O que você verá na matéria:
Uma nova voz para falar de café no Muito Gourmet
Café especial é o ponto de partida da nova coluna que o Muito Gourmet estreia. Ela chega com aroma de café fresco, profundidade de origem e olhar crítico sobre consumo, cultura e cadeia produtiva. Brenda Matos, barista, empreendedora, especialista em café e idealizadora do Festival Baiano de Cafés, passa a assinar textos que convidam o leitor a ir além da xícara: entender processos, histórias, pessoas e escolhas que definem o que chamamos de qualidade.

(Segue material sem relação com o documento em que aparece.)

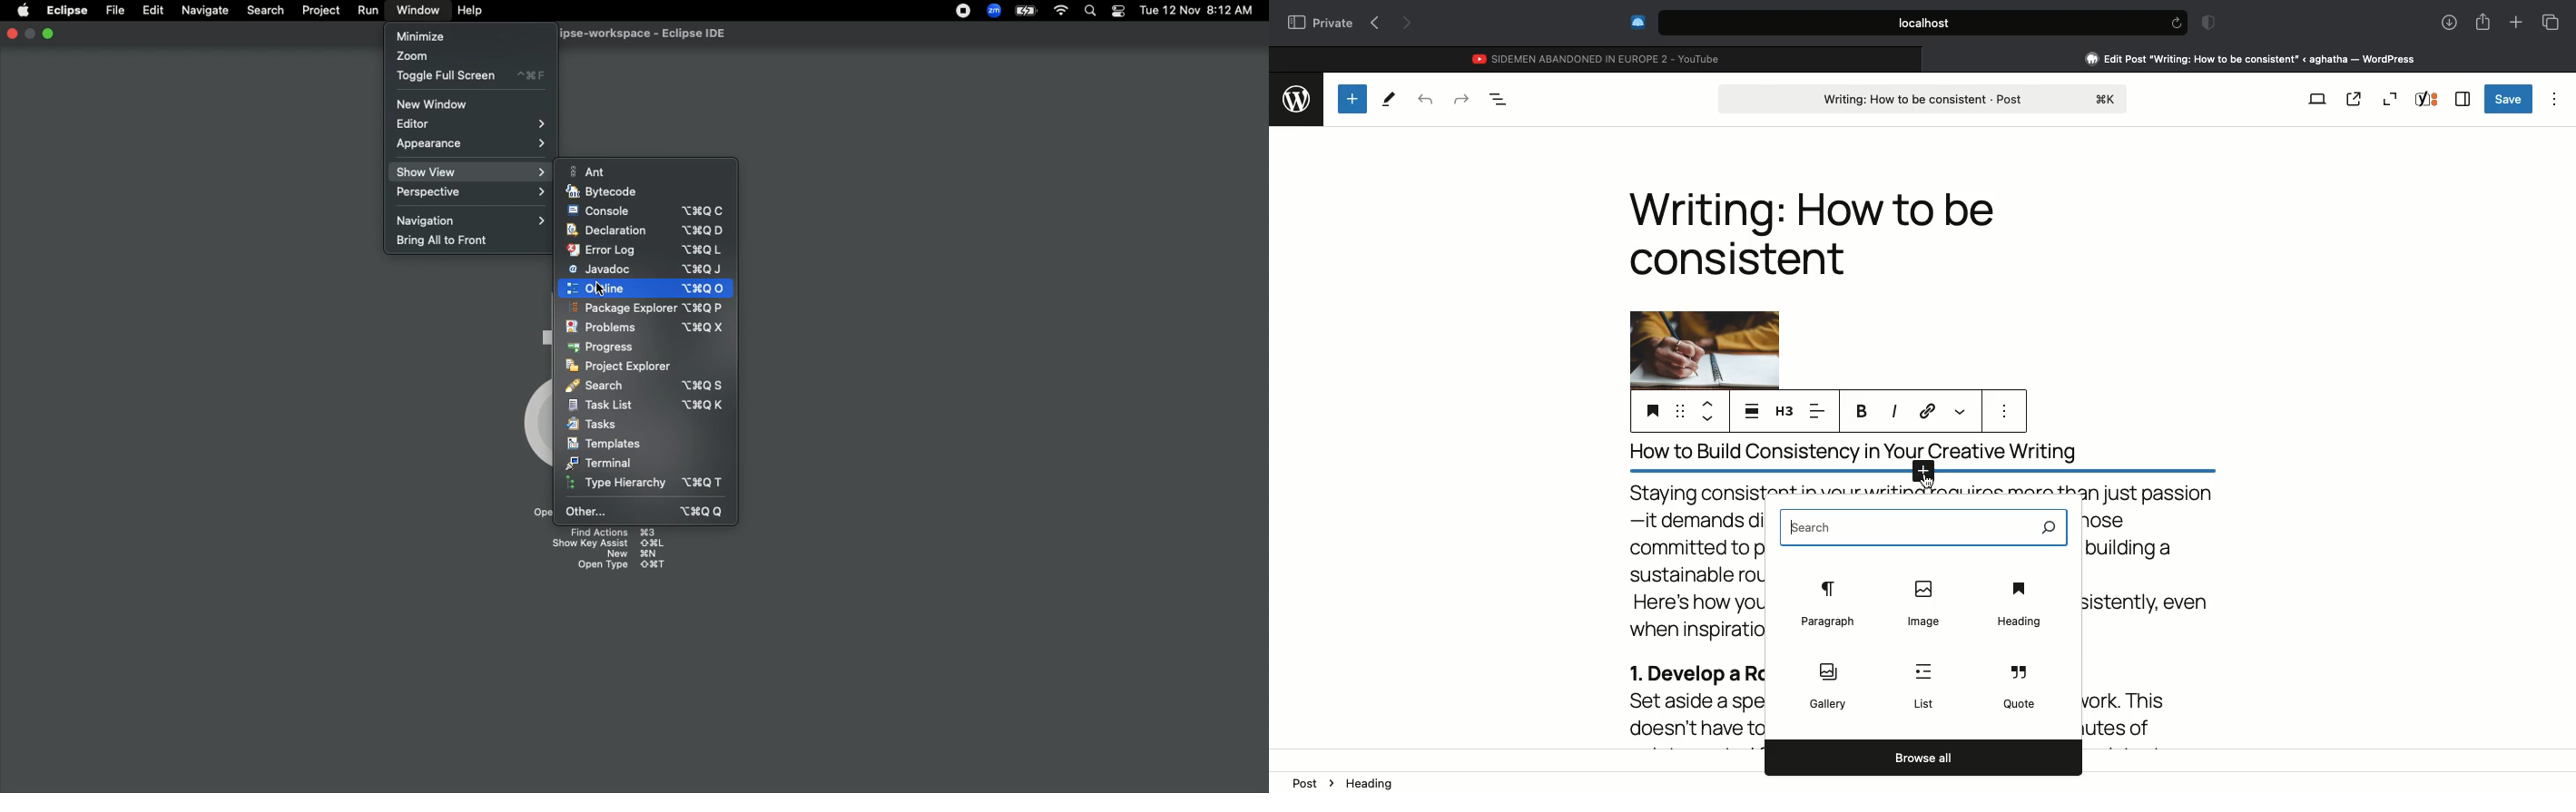 The height and width of the screenshot is (812, 2576). I want to click on wordpress, so click(1295, 96).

Para abrir a coluna, Brenda parte de uma pergunta que parece simples, mas carrega camadas de significado: o que, afinal, torna um café especial? Entre conceitos técnicos, sensibilidade e reflexão social, o texto abaixo inaugura uma conversa que promete ser tão rica quanto um bom café bem extraído.
A seguir, o texto de estreia da colunista:
O que é especial no café de qualidade?
Por Brenda Matos
Nos últimos anos, o termo “café especial” sofreu um boom e foi inserido no vocabulário do brasileiro com muita rapidez. Alguns atribuem à pandemia e suas novas formas de consumo, outros culpam fielmente o TikTok e suas bebidas aesthetic, mas o fato é: o termo tem marcado presença nos cardápios de cafeterias, nas embalagens em gôndolas de mercados e empórios gourmet e, principalmente, nos discursos de marcas que levantam essa bandeira.
Mas, afinal, o que é café especial?
Aos coffeelovers de plantão, eu posso soar repetitiva no conceito. Mas chego aqui no sapatinho e pedindo licença pra entrar no Muito Gourmet. (:
O que eu vou dizer agora é de conhecimento geral da Nação Cafezeira — ou está simplesmente a um Google de distância. Segundo a BSCA, um café ocupa a categoria de especial quando os grãos são isentos de defeitos e impurezas e possuem atributos sensoriais específicos.
O que buscamos sensorialmente em um café especial (ou de especialidade) é uma bebida limpa e doce, com corpo e acidez equilibrados e que atinjam uma nota acima dos 80 pontos na etapa de análise sensorial.
Além da qualidade do insumo, os cafés especiais precisam ter uma rastreabilidade certificada e, é claro, respeitar critérios de sustentabilidade ambiental, econômica e social em todas as etapas de produção.
Em outras palavras, a qualidade está diretamente ligada a sabermos quando–como–de onde veio esse café. Produtor, fazenda, local, altitude, variedade da planta e forma de processamento do café são informações essenciais que precisam vir na embalagem para que o consumidor consiga fazer esse “caminho de volta” até o início da cadeia de produção.
Durante muito tempo, o mercado tentou resumir qualidade a número. A pontuação é importante para averiguar a qualidade do produto, mas ela nunca foi responsável por traduzir a história inteira. Um café verdadeiramente especial não se sustenta única e exclusivamente pelo resultado sensorial; ele carrega uma cadeia longa, sensível e profundamente interdependente de decisões.
O café é uma mistura de terras, mãos, histórias e afetos. É como a nossa Bahia: plural, potente, criativa, mas também marcada por tensões, desigualdades e invisibilidades.
Ao olharmos para o mundo do café especial, estamos a todo momento revisitando o passado. Voltando ao início. Honrando os saberes ancestrais, o fazer manual e a presença de quem sustenta uma cadeia que é invisível para muitos, mas fundamental para todos.
Só assim a qualidade se sustenta. Quando o que é bom na xícara é bom pra todo mundo, desde o início.